Duplicati / Restic - Backup Program Comparison

Initially I planned to post this stuff quite a long ago. But I've held back this post for a while, so I do have the experience and results to deliver immediately.

Duplicati (@ duplicati.com) vs Restic (@ restic.net):

For reference if anyone cares at all: Restic version 0.16.2 and Duplicati version 2.0.7.100

Two open wishes for Duplicati team:

Two open wishes to Restic team:

Duplicati issues, in past

Dupliati had serious data corruption issues: Duplicati Forum (@ forum.duplicati.com).

Duplicati - Just one thing is interesting, how it's possible that the test and restore functions are so different. Afaik, it tells that the application is pretty much guaranteed to be flawed. If it would have something to do with actually data corruption in the remote store, test should catch it. Or if it doesn't, then the test is even worse broken than I thought. Yet again, my primary suspect is the same that we've covered earlier. Repair / Database Rebuild <- That combination is broken, with some other things being broken, leading to total mess. - That other thing is backup data transactions. When program is shutdown it might leave a mess behind, and when it runs again, it doesn't know anymore, which data is current and which is stale so the correct way from resuming that situation just fails. Repair does something, but the result could be good or bad, quite randomly depending on the aborted operation stage.

But sure I could try the task with more durable storage, yet I'm doubtful it would fail in any reasonable time, nor that the root problem actually is the storage durability in this case. The storage system is used for many other things, which are encrypted and hashed, and none of those got any integrity issues. It's always and always, Duplicati RESTORE only issue. Verify nor Test never fails. Which points to software logic issues, afaik. I've seen lots of bad software, I've also written lots of bad software and learned in the process of failure.

Also at one point they had broken lz77 (xz) compression library, which corrupted data. I didn't ever see any kind of confirmation that the problem would have been actually fixed or the broken library disabled. But hopefully that's done. For me, it just did mean that I didn't use lz77 compression anymore.

Btw. Just now I'm running a full test to one of the backups sets, just to figure out what's the problem. I did start too tasks, restore with database and restore without the database. And if that makes any difference, it just pretty much is direct proof about all the things I've repeatedly said in the Duplicati forums. Yet the problem doesn't appear immediately, it's some unsafe data operations, which break the data set. I've even provided detailed logs earlier to the dev team.
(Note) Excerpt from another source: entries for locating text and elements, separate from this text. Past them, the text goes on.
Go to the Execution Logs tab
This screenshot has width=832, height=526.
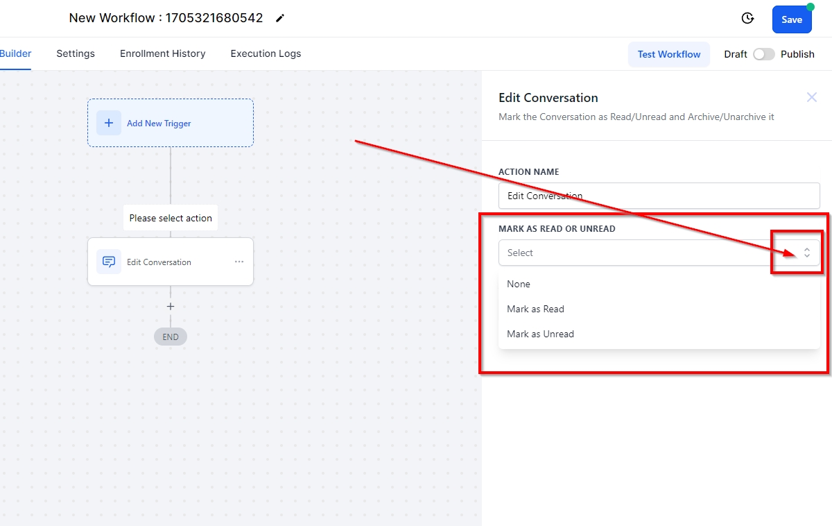tap(266, 53)
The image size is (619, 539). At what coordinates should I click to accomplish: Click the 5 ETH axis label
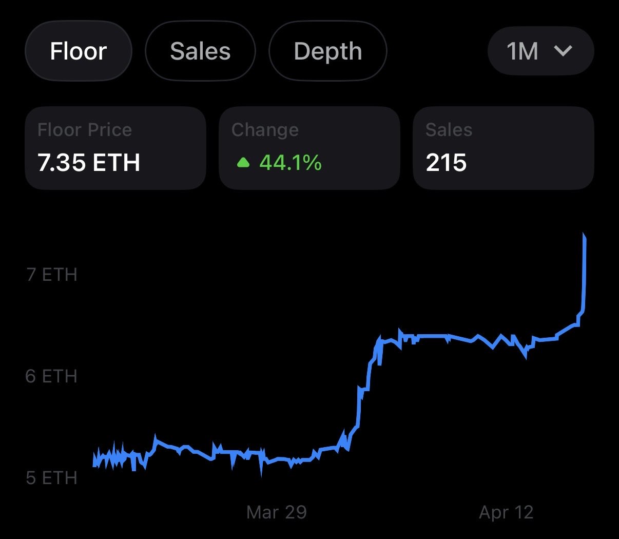pyautogui.click(x=51, y=478)
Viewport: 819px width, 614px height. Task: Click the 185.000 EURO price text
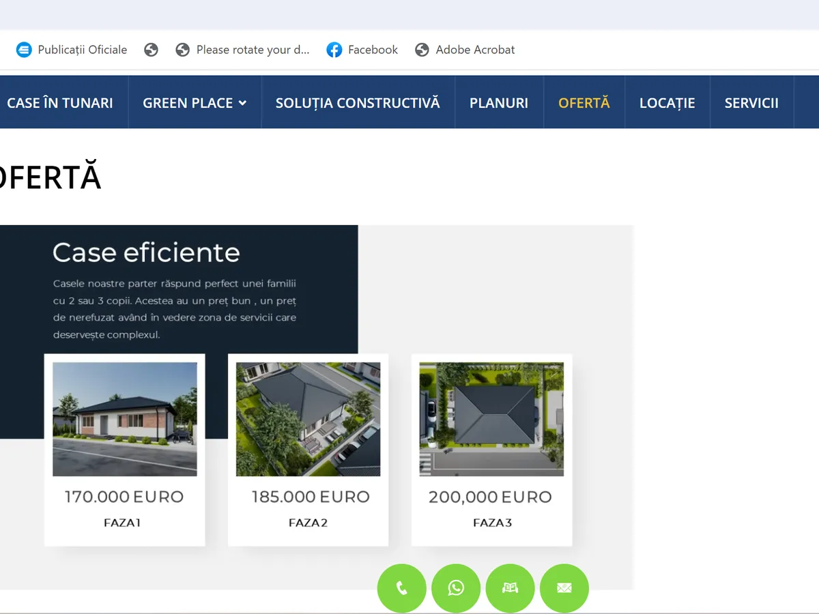(311, 497)
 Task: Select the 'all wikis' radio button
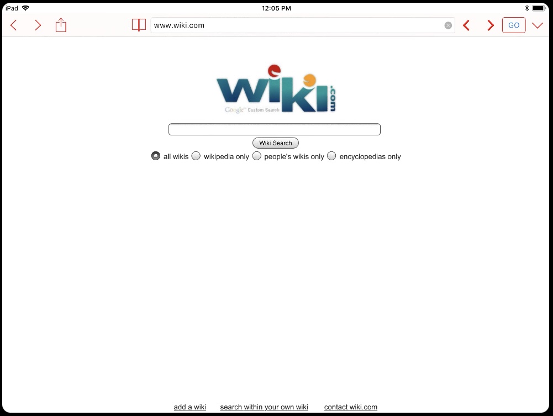point(156,156)
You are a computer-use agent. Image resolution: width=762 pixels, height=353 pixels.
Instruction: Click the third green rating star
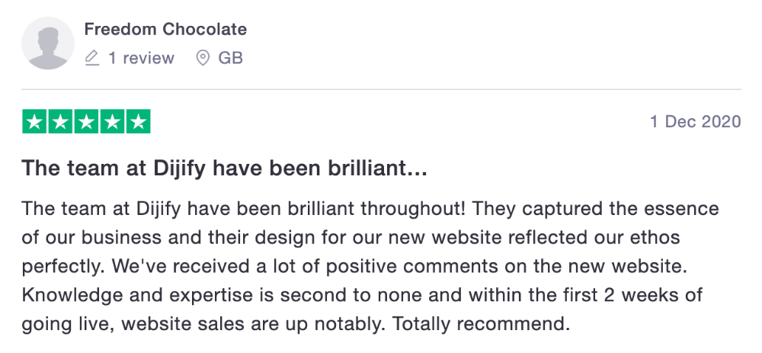click(x=86, y=121)
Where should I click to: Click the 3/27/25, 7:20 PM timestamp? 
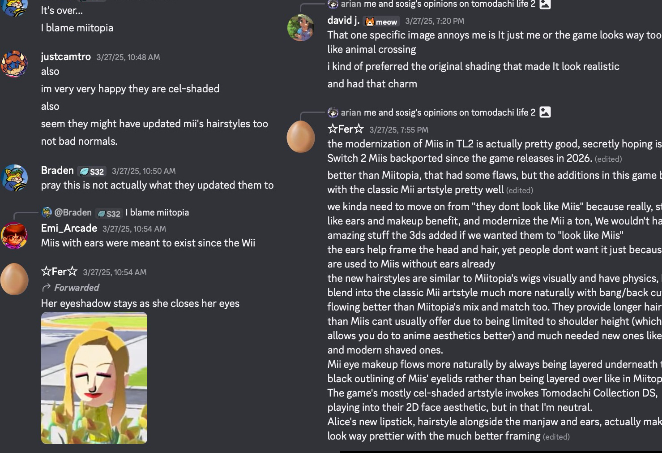[x=435, y=21]
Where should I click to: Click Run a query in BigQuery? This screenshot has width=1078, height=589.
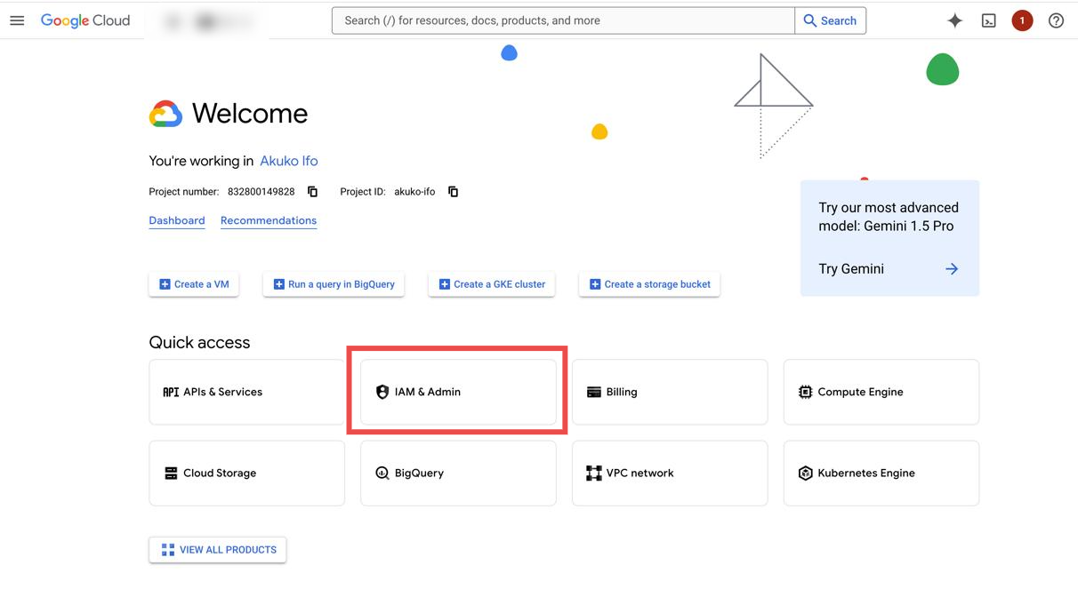(334, 283)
Just to be sure, I'll run the tests on the corrupted data sets, to see, if any of the data is actually corrupted or if the app either incorrectly tests or just badly restores it. On some situations there's separate recovery tool, which allowed to restore the data. But why did the process get so messed up? Why normal recovery (based on journal) and or recovery using repair, didn't detect or remedy these issues?

Note. I haven't been following early Restic development, I'm sure they have had their issues as well.

Finally there's a Duplicati version which should fix these issues:
https://github.com/duplicati/duplicati/releases/tag/v2.0.7.100-2.0.7.100_canary_2023-12-27
They have also added an option --repair-force-block-use, which I assume would help recovering the unrestorable backups, which might have just issues with the index files.

Phew. I really hope, I'm done with this subject now.